At the one place where I feel free ownership of my thoughts, without being pressured by others to think as they want me to for different reasons, I don’t sense any threat to academic freedom because of the horrible shootings at Virginia Tech. However I did do something it never before even occurred to me to do. As I walked onto the campus today I gazed around visualizing a person going from one building to another shooting, on a murderous rampage, and the deeply profound realization that such a terrible thing could happen anywhere really brought the tragedy at Virginia Tech home for me.
My heart-felt sympathies I graciously extend to those who’ve lost loved ones, friends and classmates of those students gunned down, the family of the professor who was in his classroom teaching and I’m sure never dreamed his life would end in his classroom doing what I’m sure he enjoyed which was teaching, everybody else at Virginia Tech, Blacksburg, and the whole Commonwealth. Initially I thought “What’s become of Virginian Founding Fathers’ beloved Virginia?” Some of my own family roots are in the Commonwealth going back to the Revolution, for which I’m very proud to call myself half Virginian, the other half of my family settled in part of the old Northwest Territory of Illinois.
These and so many other things went through my mind earlier today as I watched on TV the convocation, held on the Virginia Tech campus, and bowed my head as tears filled up my eyes. For all those at Virginia Tech, God be with you in your loss and protect you ever more.
Thanks, for letting me speak. God take extra special care of you all at Virginia Tech, and in our “Mother” State.
Sincerely,
Kathy Caudle
Salt Lake City, UT
April 17th, 2007 at 6:54 pm
Hey Kezins. This is “bullet.” I’m changing my name from “bullet” to “hermit.” I don’t get out much and under the circumstances, I think a name change is appropriate. Sorry to hear you were personally affeceted by what happened. I’m not good at this sort of thing but…surround yourself with friends. Friends at a time like this are more important than at any other time. Hope your feeling better sometime soon. Take a break, give yourself some time. Talk to your friends. Take care.

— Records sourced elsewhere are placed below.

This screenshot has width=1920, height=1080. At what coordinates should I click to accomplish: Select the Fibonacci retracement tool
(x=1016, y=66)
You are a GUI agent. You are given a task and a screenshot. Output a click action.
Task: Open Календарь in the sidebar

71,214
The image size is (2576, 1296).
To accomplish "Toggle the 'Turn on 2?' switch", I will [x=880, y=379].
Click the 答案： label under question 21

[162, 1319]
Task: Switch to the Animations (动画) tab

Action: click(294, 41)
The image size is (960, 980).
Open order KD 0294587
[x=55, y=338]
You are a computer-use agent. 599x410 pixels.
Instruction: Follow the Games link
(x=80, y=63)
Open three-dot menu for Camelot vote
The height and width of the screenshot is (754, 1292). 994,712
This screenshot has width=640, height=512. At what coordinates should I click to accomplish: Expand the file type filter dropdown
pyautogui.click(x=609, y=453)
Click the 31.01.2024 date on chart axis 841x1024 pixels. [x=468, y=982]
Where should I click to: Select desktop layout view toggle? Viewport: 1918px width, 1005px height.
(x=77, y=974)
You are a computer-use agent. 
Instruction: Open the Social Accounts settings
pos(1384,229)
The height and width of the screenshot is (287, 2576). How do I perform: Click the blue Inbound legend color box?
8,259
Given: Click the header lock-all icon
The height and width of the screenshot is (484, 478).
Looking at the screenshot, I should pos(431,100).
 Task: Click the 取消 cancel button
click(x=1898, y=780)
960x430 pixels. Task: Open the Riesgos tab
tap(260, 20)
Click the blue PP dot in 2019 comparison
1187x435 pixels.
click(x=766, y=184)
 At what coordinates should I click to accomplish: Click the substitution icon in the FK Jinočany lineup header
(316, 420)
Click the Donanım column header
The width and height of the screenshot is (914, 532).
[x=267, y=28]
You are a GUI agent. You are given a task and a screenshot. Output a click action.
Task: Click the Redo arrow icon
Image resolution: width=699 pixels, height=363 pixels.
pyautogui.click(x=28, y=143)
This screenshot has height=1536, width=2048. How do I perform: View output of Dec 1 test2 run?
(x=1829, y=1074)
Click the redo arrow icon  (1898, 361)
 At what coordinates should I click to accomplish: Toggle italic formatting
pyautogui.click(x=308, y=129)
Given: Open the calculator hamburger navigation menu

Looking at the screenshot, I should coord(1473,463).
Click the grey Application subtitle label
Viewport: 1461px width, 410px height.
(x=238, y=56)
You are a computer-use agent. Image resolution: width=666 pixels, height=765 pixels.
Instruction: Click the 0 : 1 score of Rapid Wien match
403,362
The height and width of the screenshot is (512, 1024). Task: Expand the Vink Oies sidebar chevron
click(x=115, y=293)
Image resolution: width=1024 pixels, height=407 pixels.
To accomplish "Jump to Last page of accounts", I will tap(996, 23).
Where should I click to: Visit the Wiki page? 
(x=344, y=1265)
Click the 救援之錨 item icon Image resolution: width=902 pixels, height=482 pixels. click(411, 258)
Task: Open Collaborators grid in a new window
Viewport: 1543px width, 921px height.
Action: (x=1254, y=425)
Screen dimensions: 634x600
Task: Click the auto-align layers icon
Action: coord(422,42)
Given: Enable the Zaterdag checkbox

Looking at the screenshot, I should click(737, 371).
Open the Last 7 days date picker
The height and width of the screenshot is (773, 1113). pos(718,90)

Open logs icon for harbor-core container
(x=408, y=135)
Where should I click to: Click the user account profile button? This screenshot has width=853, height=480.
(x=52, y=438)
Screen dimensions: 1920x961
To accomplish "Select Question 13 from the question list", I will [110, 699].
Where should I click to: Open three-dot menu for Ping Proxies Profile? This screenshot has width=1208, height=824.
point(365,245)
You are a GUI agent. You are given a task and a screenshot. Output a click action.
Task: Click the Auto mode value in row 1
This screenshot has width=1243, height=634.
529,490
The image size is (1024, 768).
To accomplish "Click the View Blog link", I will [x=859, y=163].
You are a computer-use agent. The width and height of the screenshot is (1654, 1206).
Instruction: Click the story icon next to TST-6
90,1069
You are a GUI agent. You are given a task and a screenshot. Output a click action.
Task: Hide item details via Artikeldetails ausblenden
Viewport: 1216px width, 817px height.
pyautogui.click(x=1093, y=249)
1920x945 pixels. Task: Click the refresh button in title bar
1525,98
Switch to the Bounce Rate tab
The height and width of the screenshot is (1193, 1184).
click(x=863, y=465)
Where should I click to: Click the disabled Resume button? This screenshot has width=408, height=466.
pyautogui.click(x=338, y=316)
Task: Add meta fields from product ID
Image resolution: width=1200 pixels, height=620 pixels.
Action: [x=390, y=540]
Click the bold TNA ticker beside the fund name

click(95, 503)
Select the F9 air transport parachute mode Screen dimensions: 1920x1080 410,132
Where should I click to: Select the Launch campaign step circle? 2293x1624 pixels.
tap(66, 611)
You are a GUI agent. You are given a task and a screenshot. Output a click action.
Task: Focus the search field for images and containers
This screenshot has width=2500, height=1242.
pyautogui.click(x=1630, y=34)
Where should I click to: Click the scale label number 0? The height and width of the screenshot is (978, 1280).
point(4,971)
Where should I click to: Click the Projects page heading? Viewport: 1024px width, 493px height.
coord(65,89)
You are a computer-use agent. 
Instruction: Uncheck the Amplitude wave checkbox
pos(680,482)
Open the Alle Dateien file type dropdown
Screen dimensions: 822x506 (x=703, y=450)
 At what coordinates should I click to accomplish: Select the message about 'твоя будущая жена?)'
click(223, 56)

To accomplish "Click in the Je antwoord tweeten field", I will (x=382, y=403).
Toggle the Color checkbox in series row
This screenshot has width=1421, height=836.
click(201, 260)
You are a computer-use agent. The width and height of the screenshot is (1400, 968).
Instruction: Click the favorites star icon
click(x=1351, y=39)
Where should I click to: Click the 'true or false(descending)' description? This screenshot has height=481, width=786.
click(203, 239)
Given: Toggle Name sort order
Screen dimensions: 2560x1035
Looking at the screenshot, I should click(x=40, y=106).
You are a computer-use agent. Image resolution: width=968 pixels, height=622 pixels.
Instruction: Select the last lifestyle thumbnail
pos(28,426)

April 18th, 2007 at 2:35 am
thanks for all the comments. hermit… nice name change.. i dont think anyone is good with saying stuff.. particularly me. I apologize for my content decline this week, but it is just increasingly difficult to concentrate. I promise everyone I am going to find whatever strength I can and get back to as close to normal as i can in the near future. It’s hard to explain but right now I am continually shifting between anger, sadness and denial. more and more, it seems like a bad dream that isn’t real. it may take me a little time, but it’s just something i’ve never really felt before.
April 18th, 2007 at 7:30 am
Take your time Kezins. You don’t owe anything to us that come visit this site. You’ll come back when your ready. The people that visit this site don’t know you, but you know we all support you. You know how we feel about what happended. Take it easy and take your time returning.